## Task brief
The expected output is an exact copy of the lines from the one containing "Instruction: Open the master branch picker" through the final line of the entries below, with no images.

## Input
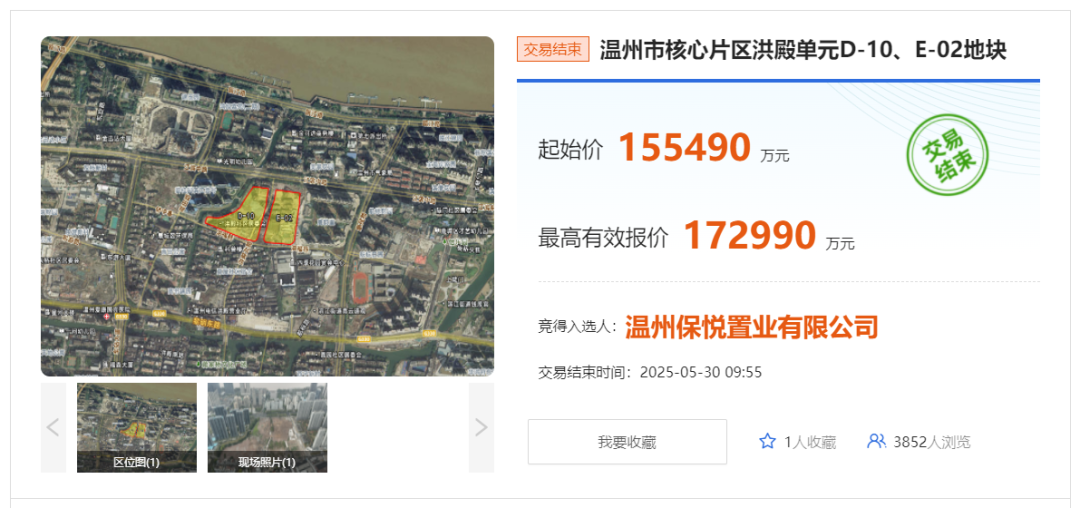Screen dimensions: 1080x508
Task: Click the 2025-05-30 09:55 end time
Action: pyautogui.click(x=700, y=372)
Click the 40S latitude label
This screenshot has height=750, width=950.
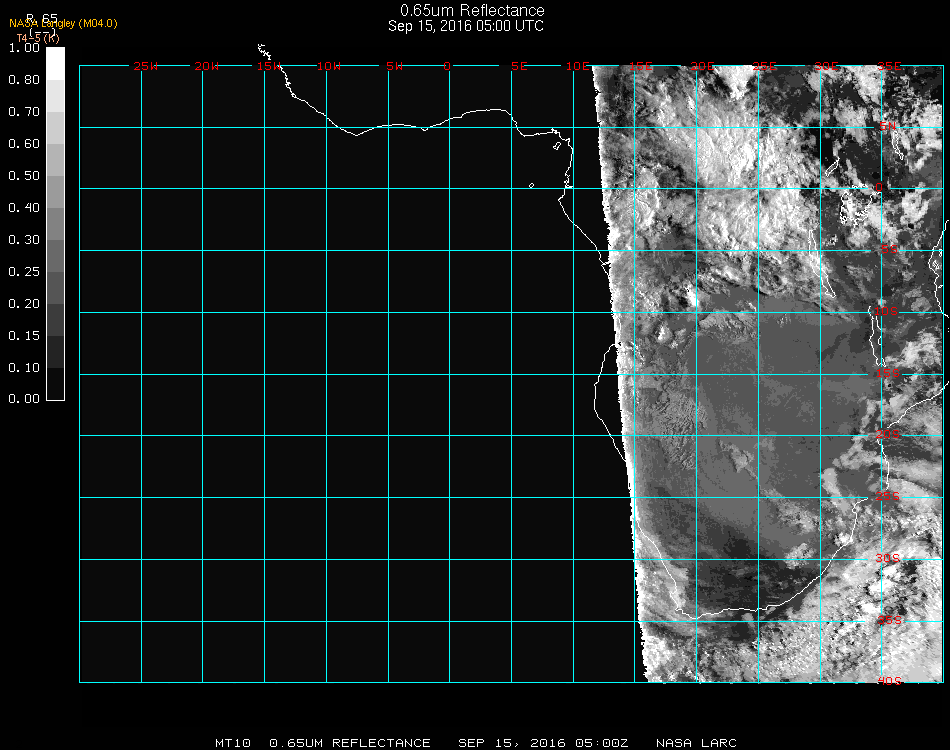click(x=889, y=681)
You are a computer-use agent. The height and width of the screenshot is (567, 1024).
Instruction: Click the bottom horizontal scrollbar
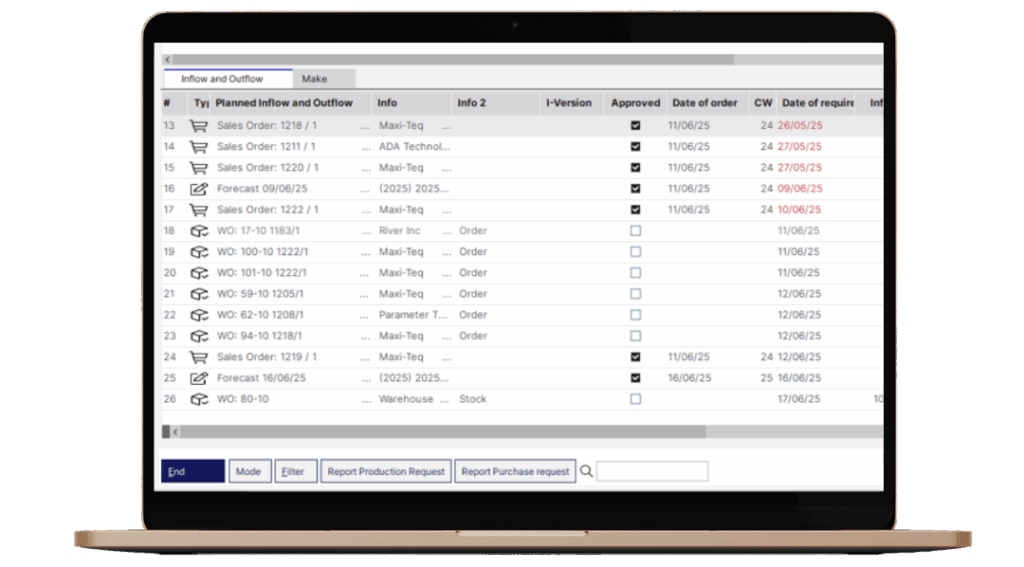[440, 432]
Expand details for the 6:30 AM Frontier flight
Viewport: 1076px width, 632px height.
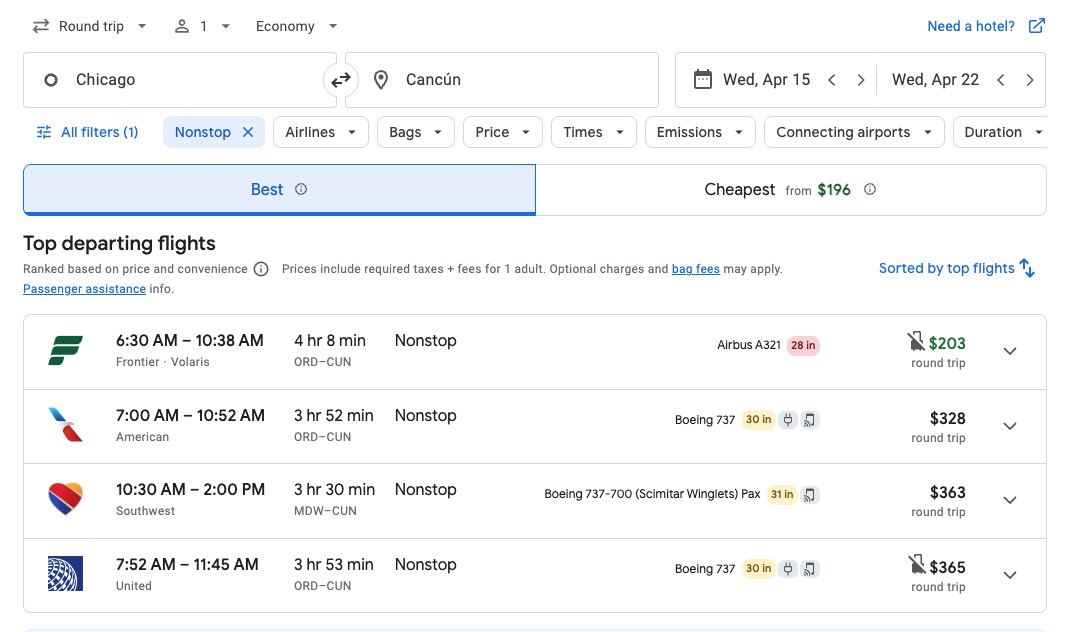1010,351
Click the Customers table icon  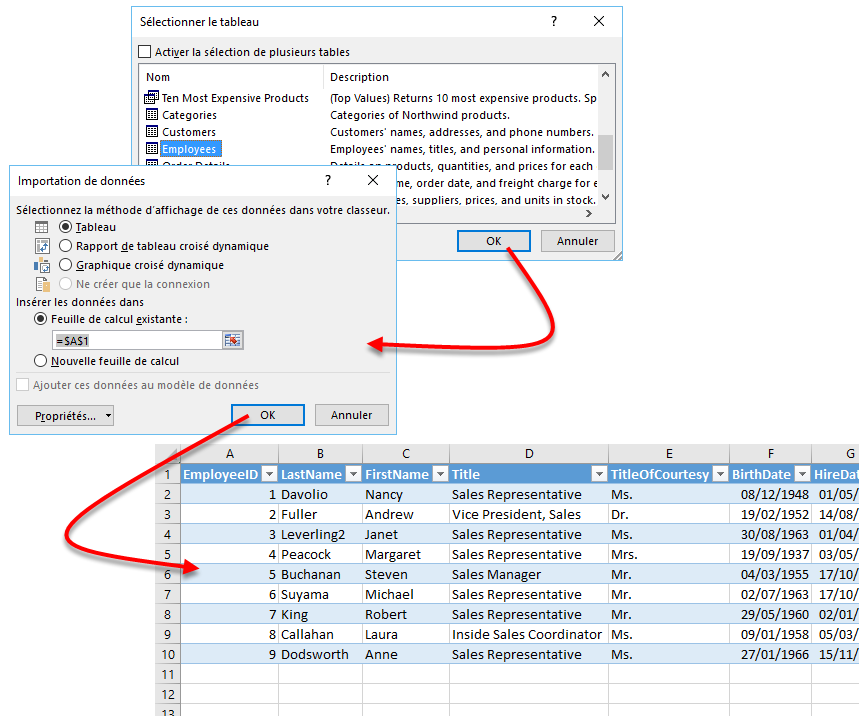tap(152, 132)
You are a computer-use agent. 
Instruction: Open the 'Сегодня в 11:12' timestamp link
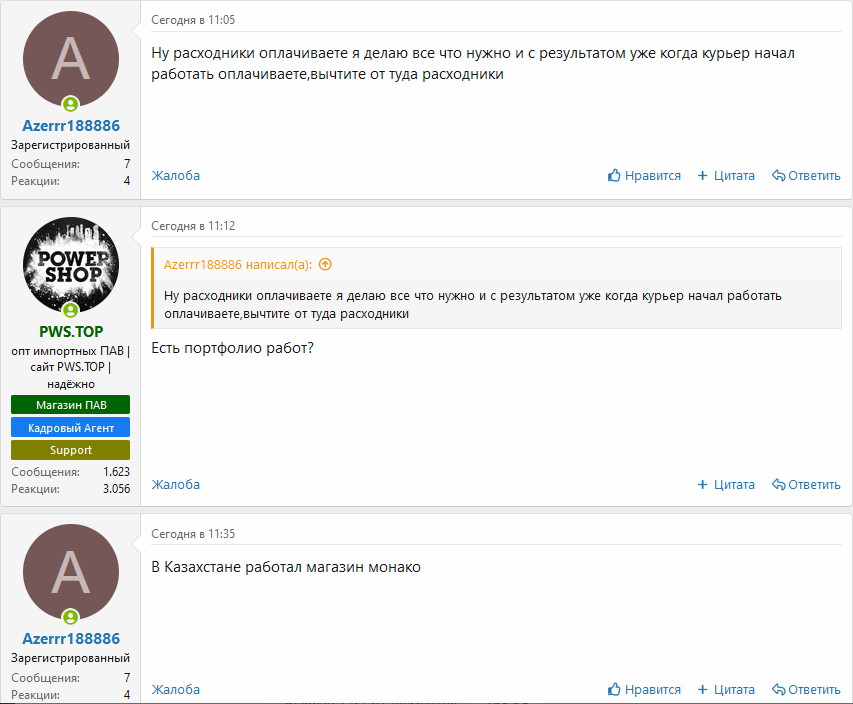pos(193,226)
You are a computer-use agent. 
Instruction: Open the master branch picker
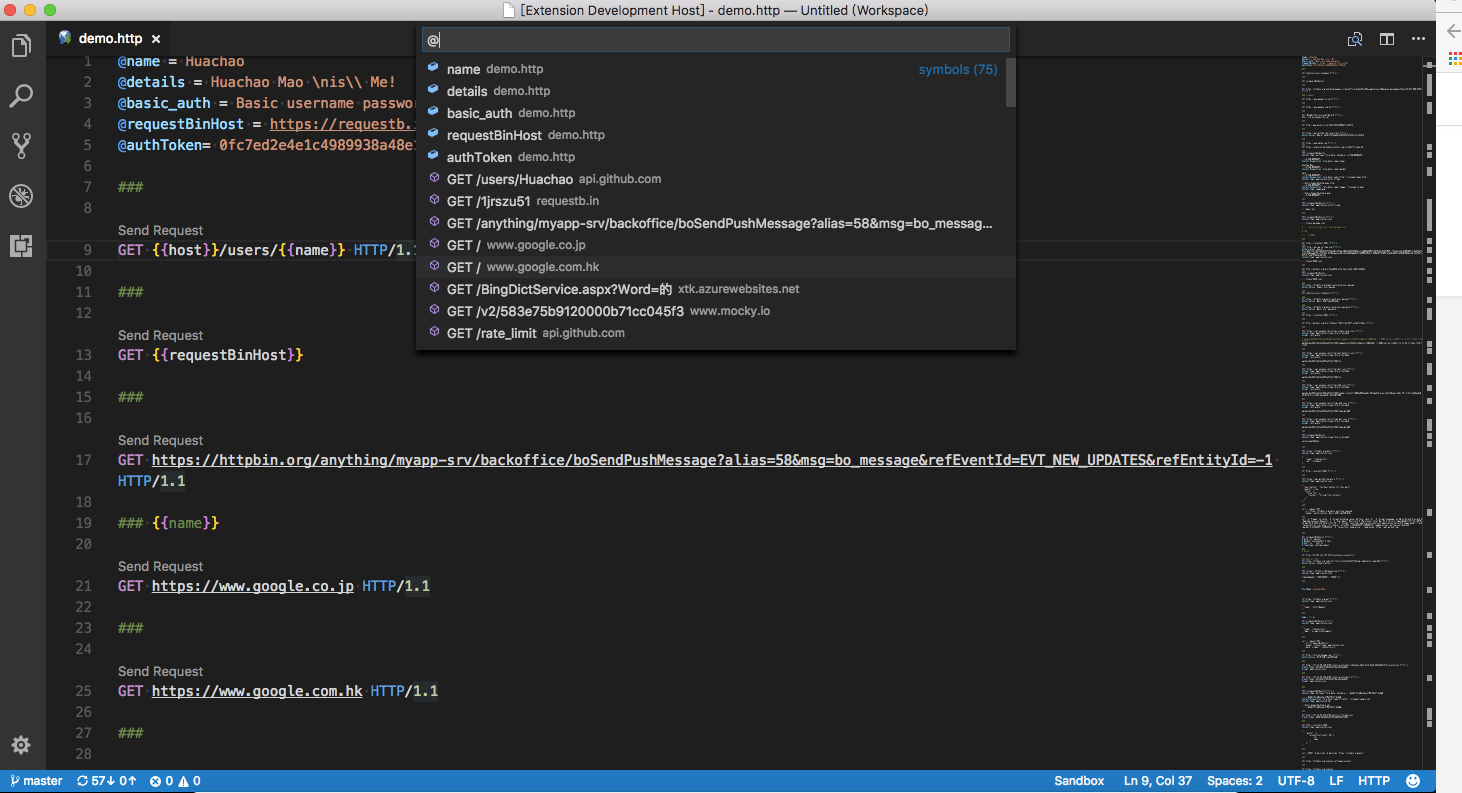coord(36,781)
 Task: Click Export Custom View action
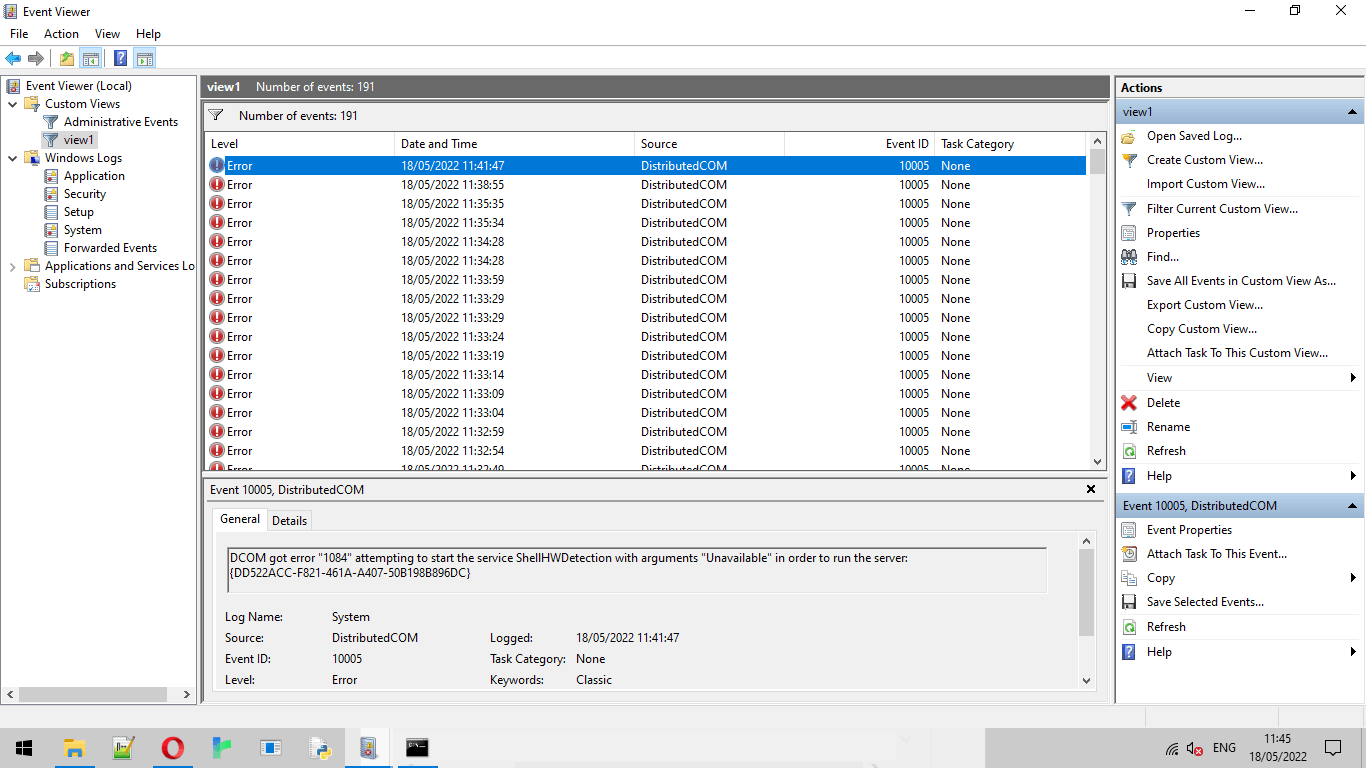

## Written answer
Instruction: Open the master branch picker
coord(36,781)
 Task: Click Export Custom View action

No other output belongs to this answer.